_INSTRUCTION_:
Output each line of the listing below as a row in a Markdown table with the columns Row and Line. Number the rows in order and skip blank lines.

***

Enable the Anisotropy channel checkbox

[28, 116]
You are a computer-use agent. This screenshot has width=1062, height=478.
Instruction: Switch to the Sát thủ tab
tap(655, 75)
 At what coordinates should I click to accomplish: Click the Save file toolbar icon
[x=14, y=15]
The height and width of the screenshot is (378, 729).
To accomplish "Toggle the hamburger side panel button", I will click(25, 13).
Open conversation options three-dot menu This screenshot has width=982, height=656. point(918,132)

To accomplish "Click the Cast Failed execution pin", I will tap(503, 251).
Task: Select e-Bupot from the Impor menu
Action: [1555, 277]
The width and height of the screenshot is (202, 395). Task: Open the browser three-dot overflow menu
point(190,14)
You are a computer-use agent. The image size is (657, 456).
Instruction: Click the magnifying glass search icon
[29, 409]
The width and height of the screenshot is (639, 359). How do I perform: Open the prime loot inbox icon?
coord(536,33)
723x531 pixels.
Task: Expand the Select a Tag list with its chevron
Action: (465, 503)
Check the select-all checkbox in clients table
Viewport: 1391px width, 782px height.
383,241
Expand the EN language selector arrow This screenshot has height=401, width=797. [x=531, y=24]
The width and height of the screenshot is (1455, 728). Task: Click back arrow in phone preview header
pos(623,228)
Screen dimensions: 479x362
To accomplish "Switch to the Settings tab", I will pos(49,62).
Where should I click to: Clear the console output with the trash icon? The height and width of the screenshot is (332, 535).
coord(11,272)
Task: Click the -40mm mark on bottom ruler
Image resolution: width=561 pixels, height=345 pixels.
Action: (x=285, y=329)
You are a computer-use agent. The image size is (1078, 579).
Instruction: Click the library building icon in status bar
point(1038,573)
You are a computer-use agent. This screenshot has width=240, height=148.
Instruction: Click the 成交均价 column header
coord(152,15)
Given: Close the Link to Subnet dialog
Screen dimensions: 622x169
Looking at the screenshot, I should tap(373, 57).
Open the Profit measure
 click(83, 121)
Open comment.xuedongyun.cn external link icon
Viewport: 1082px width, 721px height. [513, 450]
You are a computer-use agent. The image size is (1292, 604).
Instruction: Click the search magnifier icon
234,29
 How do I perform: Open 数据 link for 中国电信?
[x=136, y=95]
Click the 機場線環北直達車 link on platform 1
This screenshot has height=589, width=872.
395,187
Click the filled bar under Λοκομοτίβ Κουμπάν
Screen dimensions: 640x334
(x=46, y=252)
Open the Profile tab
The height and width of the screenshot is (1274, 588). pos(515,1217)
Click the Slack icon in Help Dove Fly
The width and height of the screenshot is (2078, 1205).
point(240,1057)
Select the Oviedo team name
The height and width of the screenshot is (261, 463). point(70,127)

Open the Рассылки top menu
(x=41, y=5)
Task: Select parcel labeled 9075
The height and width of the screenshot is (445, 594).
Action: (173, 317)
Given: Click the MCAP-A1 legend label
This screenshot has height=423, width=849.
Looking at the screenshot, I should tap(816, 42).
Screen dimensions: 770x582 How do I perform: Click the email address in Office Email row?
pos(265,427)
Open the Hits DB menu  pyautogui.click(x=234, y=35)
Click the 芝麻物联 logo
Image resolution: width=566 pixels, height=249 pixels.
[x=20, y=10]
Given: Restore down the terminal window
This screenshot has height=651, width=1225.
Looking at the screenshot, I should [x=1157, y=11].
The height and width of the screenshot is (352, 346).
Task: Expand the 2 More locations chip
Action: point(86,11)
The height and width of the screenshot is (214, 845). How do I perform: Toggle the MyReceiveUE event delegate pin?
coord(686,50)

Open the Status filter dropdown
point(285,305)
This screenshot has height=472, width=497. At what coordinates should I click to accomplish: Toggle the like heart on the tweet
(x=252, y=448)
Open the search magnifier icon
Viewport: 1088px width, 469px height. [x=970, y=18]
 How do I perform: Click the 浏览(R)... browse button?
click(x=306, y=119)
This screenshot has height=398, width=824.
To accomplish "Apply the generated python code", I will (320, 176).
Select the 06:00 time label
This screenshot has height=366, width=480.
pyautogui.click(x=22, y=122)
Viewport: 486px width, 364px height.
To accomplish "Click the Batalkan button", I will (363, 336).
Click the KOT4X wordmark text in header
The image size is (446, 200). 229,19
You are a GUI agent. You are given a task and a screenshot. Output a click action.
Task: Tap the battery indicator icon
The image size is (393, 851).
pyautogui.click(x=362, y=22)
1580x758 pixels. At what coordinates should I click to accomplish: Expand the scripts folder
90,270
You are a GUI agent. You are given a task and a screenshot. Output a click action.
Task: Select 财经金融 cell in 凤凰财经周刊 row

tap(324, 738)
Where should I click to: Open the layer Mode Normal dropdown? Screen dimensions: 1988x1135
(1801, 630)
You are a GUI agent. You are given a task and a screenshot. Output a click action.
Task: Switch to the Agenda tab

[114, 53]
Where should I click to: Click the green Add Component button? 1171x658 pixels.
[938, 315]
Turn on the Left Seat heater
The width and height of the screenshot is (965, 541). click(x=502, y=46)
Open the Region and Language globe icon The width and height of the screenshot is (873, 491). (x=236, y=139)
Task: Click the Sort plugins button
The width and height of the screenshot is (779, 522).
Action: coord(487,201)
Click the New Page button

***

_WORKED ANSWER_:
| Row | Line |
|---|---|
| 1 | Enable the Anisotropy channel checkbox |
| 2 | [28, 116] |
| 3 | You are a computer-use agent. This screenshot has width=1062, height=478. |
| 4 | Instruction: Switch to the Sát thủ tab |
| 5 | tap(655, 75) |
| 6 |  At what coordinates should I click to accomplish: Click the Save file toolbar icon |
| 7 | [x=14, y=15] |
| 8 | The height and width of the screenshot is (378, 729). |
| 9 | To accomplish "Toggle the hamburger side panel button", I will click(25, 13). |
| 10 | Open conversation options three-dot menu This screenshot has width=982, height=656. point(918,132) |
| 11 | To accomplish "Click the Cast Failed execution pin", I will tap(503, 251). |
| 12 | Task: Select e-Bupot from the Impor menu |
| 13 | Action: [1555, 277] |
| 14 | The width and height of the screenshot is (202, 395). Task: Open the browser three-dot overflow menu |
| 15 | point(190,14) |
| 16 | You are a computer-use agent. The image size is (657, 456). |
| 17 | Instruction: Click the magnifying glass search icon |
| 18 | [29, 409] |
| 19 | The width and height of the screenshot is (639, 359). How do I perform: Open the prime loot inbox icon? |
| 20 | coord(536,33) |
| 21 | 723x531 pixels. |
| 22 | Task: Expand the Select a Tag list with its chevron |
| 23 | Action: (465, 503) |
| 24 | Check the select-all checkbox in clients table |
| 25 | Viewport: 1391px width, 782px height. |
| 26 | 383,241 |
| 27 | Expand the EN language selector arrow This screenshot has height=401, width=797. [x=531, y=24] |
| 28 | The width and height of the screenshot is (1455, 728). Task: Click back arrow in phone preview header |
| 29 | pos(623,228) |
| 30 | Screen dimensions: 479x362 |
| 31 | To accomplish "Switch to the Settings tab", I will pos(49,62). |
| 32 | Where should I click to: Clear the console output with the trash icon? The height and width of the screenshot is (332, 535). |
| 33 | coord(11,272) |
| 34 | Task: Click the -40mm mark on bottom ruler |
| 35 | Image resolution: width=561 pixels, height=345 pixels. |
| 36 | Action: (x=285, y=329) |
| 37 | You are a computer-use agent. The image size is (1078, 579). |
| 38 | Instruction: Click the library building icon in status bar |
| 39 | point(1038,573) |
| 40 | You are a computer-use agent. This screenshot has width=240, height=148. |
| 41 | Instruction: Click the 成交均价 column header |
| 42 | coord(152,15) |
| 43 | Given: Close the Link to Subnet dialog |
| 44 | Screen dimensions: 622x169 |
| 45 | Looking at the screenshot, I should tap(373, 57). |
| 46 | Open the Profit measure |
| 47 |  click(83, 121) |
| 48 | Open comment.xuedongyun.cn external link icon |
| 49 | Viewport: 1082px width, 721px height. [513, 450] |
| 50 | You are a computer-use agent. The image size is (1292, 604). |
| 51 | Instruction: Click the search magnifier icon |
| 52 | 234,29 |
| 53 |  How do I perform: Open 数据 link for 中国电信? |
| 54 | [x=136, y=95] |
| 55 | Click the 機場線環北直達車 link on platform 1 |
| 56 | This screenshot has height=589, width=872. |
| 57 | 395,187 |
| 58 | Click the filled bar under Λοκομοτίβ Κουμπάν |
| 59 | Screen dimensions: 640x334 |
| 60 | (x=46, y=252) |
| 61 | Open the Profile tab |
| 62 | The height and width of the screenshot is (1274, 588). pos(515,1217) |
| 63 | Click the Slack icon in Help Dove Fly |
| 64 | The width and height of the screenshot is (2078, 1205). |
| 65 | point(240,1057) |
| 66 | Select the Oviedo team name |
| 67 | The height and width of the screenshot is (261, 463). point(70,127) |
| 68 | Open the Рассылки top menu |
| 69 | (x=41, y=5) |
| 70 | Task: Select parcel labeled 9075 |
| 71 | The height and width of the screenshot is (445, 594). |
| 72 | Action: (173, 317) |
| 73 | Given: Click the MCAP-A1 legend label |
| 74 | This screenshot has height=423, width=849. |
| 75 | Looking at the screenshot, I should tap(816, 42). |
| 76 | Screen dimensions: 770x582 How do I perform: Click the email address in Office Email row? |
| 77 | pos(265,427) |
| 78 | Open the Hits DB menu  pyautogui.click(x=234, y=35) |
| 79 | Click the 芝麻物联 logo |
| 80 | Image resolution: width=566 pixels, height=249 pixels. |
| 81 | [x=20, y=10] |
| 82 | Given: Restore down the terminal window |
| 83 | This screenshot has height=651, width=1225. |
| 84 | Looking at the screenshot, I should [x=1157, y=11]. |
| 85 | The height and width of the screenshot is (352, 346). |
| 86 | Task: Expand the 2 More locations chip |
| 87 | Action: point(86,11) |
| 88 | The height and width of the screenshot is (214, 845). How do I perform: Toggle the MyReceiveUE event delegate pin? |
| 89 | coord(686,50) |
| 90 | Open the Status filter dropdown |
| 91 | point(285,305) |
| 92 | This screenshot has height=472, width=497. At what coordinates should I click to accomplish: Toggle the like heart on the tweet |
| 93 | (x=252, y=448) |
| 94 | Open the search magnifier icon |
| 95 | Viewport: 1088px width, 469px height. [x=970, y=18] |
| 96 |  How do I perform: Click the 浏览(R)... browse button? |
| 97 | click(x=306, y=119) |
| 98 | This screenshot has height=398, width=824. |
| 99 | To accomplish "Apply the generated python code", I will (320, 176). |
| 100 | Select the 06:00 time label |
| 101 | This screenshot has height=366, width=480. |
| 102 | pyautogui.click(x=22, y=122) |
| 103 | Viewport: 486px width, 364px height. |
| 104 | To accomplish "Click the Batalkan button", I will (363, 336). |
| 105 | Click the KOT4X wordmark text in header |
| 106 | The image size is (446, 200). 229,19 |
| 107 | You are a GUI agent. You are given a task and a screenshot. Output a click action. |
| 108 | Task: Tap the battery indicator icon |
| 109 | The image size is (393, 851). |
| 110 | pyautogui.click(x=362, y=22) |
| 111 | 1580x758 pixels. At what coordinates should I click to accomplish: Expand the scripts folder |
| 112 | 90,270 |
| 113 | You are a GUI agent. You are given a task and a screenshot. Output a click action. |
| 114 | Task: Select 财经金融 cell in 凤凰财经周刊 row |
| 115 | tap(324, 738) |
| 116 | Where should I click to: Open the layer Mode Normal dropdown? Screen dimensions: 1988x1135 |
| 117 | (1801, 630) |
| 118 | You are a GUI agent. You are given a task and a screenshot. Output a click action. |
| 119 | Task: Switch to the Agenda tab |
| 120 | [114, 53] |
| 121 | Where should I click to: Click the green Add Component button? 1171x658 pixels. |
| 122 | [938, 315] |
| 123 | Turn on the Left Seat heater |
| 124 | The width and height of the screenshot is (965, 541). click(x=502, y=46) |
| 125 | Open the Region and Language globe icon The width and height of the screenshot is (873, 491). (x=236, y=139) |
| 126 | Task: Click the Sort plugins button |
| 127 | The width and height of the screenshot is (779, 522). |
| 128 | Action: coord(487,201) |
| 129 | Click the New Page button |